(Beginning of Source material)

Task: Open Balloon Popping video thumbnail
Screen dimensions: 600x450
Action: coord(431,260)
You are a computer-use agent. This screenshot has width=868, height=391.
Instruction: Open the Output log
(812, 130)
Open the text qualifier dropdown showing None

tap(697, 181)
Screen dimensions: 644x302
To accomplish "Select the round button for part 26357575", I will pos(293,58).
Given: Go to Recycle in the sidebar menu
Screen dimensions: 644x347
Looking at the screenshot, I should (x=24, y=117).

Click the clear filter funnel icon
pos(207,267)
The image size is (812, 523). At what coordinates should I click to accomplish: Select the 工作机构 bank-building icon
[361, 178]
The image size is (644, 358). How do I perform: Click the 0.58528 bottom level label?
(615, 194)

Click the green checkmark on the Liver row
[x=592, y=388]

(End of Source material)
(Beginning of Source material)

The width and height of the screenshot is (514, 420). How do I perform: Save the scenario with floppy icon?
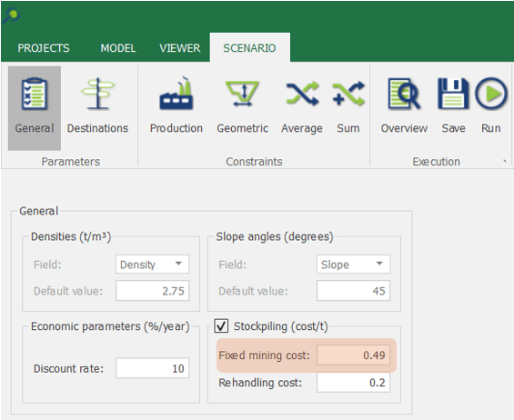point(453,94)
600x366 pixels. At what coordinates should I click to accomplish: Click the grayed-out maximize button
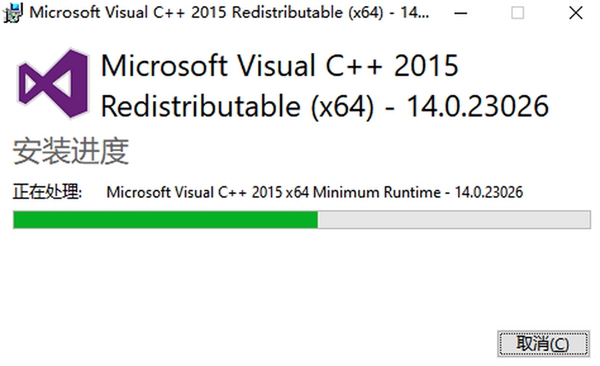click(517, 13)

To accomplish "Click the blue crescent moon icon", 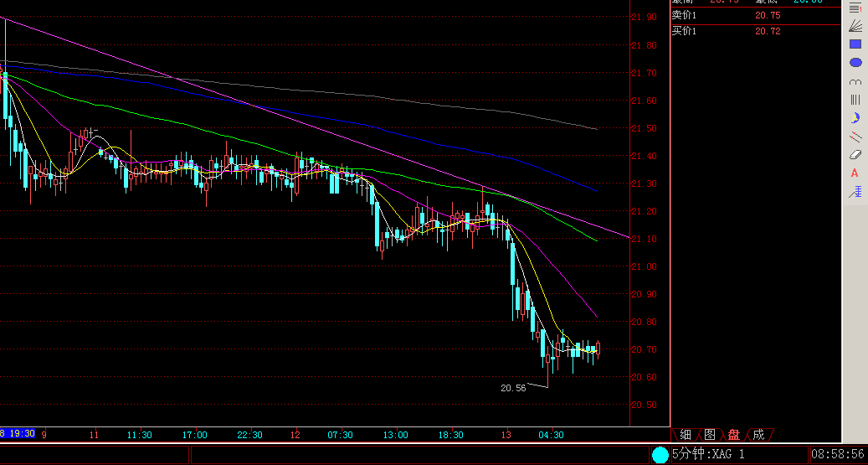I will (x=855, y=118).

(End of Source material)

What you have to do
Return a word-for-word copy of the lines above from the one holding "Task: Open Balloon Popping video thumbnail" through the one holding "Screen dimensions: 644x302", with both of them included and nothing besides.

Written response
Task: Open Balloon Popping video thumbnail
Screen dimensions: 600x450
Action: coord(431,260)
You are a computer-use agent. This screenshot has width=868, height=391.
Instruction: Open the Output log
(812, 130)
Open the text qualifier dropdown showing None

tap(697, 181)
Screen dimensions: 644x302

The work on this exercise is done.